The Chinese View

The Chinese View on Love and Sex

Paul J. Dejillas, Ph.D. - February 28, 2022


In Chinese there is no word for “romance.” Traditional Chinese marriages are a ceremonial ritual that is sometimes pre-arranged between families. In fact, Chinese parents have long engaged in matchmaking, rather than just waiting for love and romance to blossom.

A popular form of matchmaking is the so-called Chinese Marriage Markets, held at People's Park in Shanghai, where parents of unmarried adults flock to the park every Saturday and Sunday from noon to 5 p.m. to trade information on their children.

Many Chinese men say they would prefer to marry a woman who hasn't had premarital sex. Women are often evaluated on the basis of their virginity. Since time immemorial, virgin maidens have been prized as symbols of purity and chastity. Conversely, women who have lost their virginity before marriage are regarded as slutty, sexually promiscuous or provocative in a way that is considered in bad taste.

In mainland China, polygamy is illegal under the Civil Code passed in 2020. This replaced a similar 1950 and 1980 prohibition. Anthropologically, polygamy is defined as marriage between one person and two or more spouses simultaneously.

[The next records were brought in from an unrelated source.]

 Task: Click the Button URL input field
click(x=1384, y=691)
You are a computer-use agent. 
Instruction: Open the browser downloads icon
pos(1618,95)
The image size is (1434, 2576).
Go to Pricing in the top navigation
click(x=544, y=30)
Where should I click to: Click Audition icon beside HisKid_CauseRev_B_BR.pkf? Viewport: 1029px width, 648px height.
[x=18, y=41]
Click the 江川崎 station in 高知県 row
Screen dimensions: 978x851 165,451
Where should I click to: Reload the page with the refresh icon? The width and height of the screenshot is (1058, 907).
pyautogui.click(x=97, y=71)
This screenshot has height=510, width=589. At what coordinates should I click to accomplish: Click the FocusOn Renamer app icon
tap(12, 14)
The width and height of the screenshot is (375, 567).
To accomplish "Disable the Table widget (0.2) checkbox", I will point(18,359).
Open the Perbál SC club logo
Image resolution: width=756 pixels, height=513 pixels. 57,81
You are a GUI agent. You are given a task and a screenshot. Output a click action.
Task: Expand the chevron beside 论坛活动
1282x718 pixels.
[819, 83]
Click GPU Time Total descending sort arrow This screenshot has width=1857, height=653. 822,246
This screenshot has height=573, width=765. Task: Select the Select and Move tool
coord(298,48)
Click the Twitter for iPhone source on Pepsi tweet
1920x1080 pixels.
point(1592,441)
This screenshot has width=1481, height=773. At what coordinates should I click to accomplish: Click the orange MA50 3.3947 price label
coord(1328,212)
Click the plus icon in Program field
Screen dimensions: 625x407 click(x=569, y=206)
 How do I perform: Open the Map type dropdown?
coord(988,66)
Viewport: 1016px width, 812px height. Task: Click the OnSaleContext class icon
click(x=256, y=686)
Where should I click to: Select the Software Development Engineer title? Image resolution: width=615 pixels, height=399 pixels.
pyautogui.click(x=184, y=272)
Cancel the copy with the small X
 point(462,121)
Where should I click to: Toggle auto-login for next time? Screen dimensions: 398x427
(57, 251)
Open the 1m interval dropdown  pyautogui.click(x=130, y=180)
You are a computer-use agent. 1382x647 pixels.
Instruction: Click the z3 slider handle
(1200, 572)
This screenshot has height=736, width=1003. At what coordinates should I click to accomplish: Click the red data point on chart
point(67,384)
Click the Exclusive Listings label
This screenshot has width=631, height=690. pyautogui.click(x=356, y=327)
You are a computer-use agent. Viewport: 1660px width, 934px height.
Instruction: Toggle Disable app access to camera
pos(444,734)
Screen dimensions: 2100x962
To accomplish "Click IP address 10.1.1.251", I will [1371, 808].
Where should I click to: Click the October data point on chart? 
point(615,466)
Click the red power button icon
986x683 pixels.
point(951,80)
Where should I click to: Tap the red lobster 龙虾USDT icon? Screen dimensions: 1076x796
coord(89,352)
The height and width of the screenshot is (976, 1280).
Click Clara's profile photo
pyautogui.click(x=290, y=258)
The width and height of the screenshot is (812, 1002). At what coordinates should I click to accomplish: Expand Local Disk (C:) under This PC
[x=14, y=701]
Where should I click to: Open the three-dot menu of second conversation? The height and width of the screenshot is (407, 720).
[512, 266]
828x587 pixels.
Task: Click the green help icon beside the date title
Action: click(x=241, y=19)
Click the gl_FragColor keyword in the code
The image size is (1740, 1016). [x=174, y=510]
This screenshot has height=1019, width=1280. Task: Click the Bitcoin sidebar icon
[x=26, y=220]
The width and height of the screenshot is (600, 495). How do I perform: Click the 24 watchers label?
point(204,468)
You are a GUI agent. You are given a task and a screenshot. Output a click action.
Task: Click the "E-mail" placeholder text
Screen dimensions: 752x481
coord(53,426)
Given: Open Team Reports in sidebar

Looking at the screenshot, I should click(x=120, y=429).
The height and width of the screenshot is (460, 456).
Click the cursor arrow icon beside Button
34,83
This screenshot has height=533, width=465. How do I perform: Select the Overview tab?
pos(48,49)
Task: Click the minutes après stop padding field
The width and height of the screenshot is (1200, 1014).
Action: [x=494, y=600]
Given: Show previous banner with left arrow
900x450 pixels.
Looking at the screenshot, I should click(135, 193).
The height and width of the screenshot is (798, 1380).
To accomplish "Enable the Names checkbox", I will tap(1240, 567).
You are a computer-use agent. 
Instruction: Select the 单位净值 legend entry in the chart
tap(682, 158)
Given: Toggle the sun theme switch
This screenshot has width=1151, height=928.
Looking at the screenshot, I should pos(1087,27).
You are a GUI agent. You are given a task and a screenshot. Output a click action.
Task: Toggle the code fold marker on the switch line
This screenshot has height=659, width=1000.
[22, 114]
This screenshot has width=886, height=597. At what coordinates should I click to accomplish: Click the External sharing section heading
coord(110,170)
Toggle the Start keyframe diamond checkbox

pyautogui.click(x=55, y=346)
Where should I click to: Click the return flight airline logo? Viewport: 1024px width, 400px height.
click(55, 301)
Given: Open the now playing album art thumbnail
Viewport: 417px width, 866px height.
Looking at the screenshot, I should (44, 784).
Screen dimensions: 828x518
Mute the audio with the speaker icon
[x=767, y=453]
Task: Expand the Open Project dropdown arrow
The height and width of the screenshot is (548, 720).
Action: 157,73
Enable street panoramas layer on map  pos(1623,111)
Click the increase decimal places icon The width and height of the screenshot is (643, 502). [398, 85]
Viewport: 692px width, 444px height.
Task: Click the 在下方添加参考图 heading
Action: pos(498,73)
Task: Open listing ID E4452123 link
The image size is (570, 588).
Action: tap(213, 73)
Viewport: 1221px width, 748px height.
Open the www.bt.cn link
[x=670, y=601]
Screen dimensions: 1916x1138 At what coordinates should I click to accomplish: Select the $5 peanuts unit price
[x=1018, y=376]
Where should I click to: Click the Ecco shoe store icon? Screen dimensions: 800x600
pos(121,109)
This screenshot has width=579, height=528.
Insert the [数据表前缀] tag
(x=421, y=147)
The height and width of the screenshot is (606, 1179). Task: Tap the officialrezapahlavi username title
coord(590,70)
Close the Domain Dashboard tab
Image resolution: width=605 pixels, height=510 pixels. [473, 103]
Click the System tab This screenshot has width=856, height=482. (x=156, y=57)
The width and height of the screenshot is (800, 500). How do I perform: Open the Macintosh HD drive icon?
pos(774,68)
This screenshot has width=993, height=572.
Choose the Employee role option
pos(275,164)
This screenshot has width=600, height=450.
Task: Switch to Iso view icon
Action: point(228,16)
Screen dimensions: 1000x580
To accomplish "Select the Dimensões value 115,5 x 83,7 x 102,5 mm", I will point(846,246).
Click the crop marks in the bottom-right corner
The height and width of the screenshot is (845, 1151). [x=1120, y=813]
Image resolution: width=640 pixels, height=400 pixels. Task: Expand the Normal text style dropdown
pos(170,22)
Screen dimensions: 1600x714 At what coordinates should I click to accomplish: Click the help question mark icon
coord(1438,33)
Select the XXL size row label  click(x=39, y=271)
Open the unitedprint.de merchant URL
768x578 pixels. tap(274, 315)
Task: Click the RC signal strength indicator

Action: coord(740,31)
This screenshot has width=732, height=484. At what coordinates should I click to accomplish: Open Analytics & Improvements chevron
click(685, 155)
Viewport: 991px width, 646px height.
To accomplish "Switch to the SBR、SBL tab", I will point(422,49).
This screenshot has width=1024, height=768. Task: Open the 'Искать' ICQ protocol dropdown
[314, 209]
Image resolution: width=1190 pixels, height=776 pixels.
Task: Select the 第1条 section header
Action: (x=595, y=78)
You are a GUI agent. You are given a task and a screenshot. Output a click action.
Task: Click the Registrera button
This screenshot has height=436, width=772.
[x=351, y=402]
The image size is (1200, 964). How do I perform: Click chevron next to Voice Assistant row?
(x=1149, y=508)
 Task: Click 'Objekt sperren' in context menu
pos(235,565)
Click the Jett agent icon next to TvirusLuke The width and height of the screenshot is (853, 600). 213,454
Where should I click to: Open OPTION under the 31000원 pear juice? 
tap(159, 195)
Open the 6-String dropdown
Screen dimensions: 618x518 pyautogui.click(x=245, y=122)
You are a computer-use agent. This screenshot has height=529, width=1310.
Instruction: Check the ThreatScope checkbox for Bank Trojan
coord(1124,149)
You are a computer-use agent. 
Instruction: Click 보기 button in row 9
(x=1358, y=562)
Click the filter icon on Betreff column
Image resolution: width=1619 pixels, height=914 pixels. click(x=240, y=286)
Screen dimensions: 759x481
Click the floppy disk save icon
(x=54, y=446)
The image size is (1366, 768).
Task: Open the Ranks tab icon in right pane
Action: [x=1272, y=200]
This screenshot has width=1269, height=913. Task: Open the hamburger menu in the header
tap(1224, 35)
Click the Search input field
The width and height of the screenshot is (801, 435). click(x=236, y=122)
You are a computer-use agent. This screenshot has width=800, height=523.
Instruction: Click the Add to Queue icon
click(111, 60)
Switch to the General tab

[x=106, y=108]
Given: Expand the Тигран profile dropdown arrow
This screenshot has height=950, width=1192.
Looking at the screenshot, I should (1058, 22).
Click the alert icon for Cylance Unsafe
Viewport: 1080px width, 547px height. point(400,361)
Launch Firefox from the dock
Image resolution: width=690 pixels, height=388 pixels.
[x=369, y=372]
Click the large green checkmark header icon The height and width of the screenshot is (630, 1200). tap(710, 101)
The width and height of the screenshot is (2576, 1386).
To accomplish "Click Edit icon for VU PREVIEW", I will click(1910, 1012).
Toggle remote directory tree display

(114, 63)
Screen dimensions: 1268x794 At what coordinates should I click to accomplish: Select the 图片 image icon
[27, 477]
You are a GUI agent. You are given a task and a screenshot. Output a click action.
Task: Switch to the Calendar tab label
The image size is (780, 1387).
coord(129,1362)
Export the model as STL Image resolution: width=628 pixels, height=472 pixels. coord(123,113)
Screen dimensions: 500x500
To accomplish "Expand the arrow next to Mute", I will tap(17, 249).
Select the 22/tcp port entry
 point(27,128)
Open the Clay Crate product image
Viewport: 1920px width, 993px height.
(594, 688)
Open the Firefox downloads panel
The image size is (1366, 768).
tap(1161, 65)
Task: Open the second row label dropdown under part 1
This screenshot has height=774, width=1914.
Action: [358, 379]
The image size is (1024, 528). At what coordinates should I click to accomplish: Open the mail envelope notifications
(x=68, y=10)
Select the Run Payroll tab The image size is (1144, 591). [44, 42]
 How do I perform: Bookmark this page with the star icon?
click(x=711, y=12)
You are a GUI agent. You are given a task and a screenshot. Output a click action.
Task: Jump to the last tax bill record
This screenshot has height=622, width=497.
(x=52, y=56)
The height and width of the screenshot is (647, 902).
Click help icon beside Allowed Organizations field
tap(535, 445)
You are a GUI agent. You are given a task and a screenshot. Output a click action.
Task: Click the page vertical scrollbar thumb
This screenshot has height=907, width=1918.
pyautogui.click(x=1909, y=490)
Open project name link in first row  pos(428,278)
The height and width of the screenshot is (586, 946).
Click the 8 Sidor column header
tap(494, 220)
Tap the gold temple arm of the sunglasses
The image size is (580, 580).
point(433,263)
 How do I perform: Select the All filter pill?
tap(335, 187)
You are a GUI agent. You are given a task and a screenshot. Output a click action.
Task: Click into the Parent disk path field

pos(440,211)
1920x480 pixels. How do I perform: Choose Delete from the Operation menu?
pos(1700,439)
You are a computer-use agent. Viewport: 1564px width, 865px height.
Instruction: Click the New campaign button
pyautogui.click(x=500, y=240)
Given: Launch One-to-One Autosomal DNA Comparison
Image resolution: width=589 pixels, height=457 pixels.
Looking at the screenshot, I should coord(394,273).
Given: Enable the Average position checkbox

Their law says that polygamy exists in two main forms: (1) polygyny, where one man is married to several women, and (2) polyandry, where one woman is married to several men. Polygyny where wives are held of equal status with their husband had always been illegal and had been considered a crime in some dynasties.

In imperial China a man was allowed to have only one wife, but he could have multiple concubines. Such a polygamous institution prevailed not only among the wealthy and powerful but also in ordinary families.

China no longer exerts strict control over personal sexual behavior. Sex is increasingly considered something personal and can now be differentiated from a traditional system that featured legalized marital sex and legal controls over childbirth.

Abortion in China is legal but new policies discourage it. Yet, all of the major contraceptive methods are available without cost. The user is permitted to be absent from work with pay when he/she chooses either intrauterine device (IUD) insertion/removal, vasectomy, tubal ligation, and induced abortion.

And IUDs, oral contraceptives (OCs), sterilization, and condoms account for most of the contraceptive practice in China.

There is no official ban or specific restriction on surgery, though hospitals and doctors conducting vasectomies, along with tubal ligations and abortions for women, must be approved by country-level health departments.

Although Yin-yang is used as a universal concept, it has some relations on love and sex. Yin in Chinese medicine refers to all those aspects of the body that are moistening and cooling. Yan describes the body's functions that are warming and activating.

Yin is what makes us want to receive sexual energy from another person and yang is what makes us want to initiate sex with our partner.

Love and sex become one. The yang partner offers yang energy in exchange for yin, and the yin partner receives yang and gives back yin energy.

But the masochistic view in Chinese culture is also evident. Yin-Yang theory teaches that everything is a product of two principles, Yin is considered weak, female and destructive, while yang is considered strong, male and creative.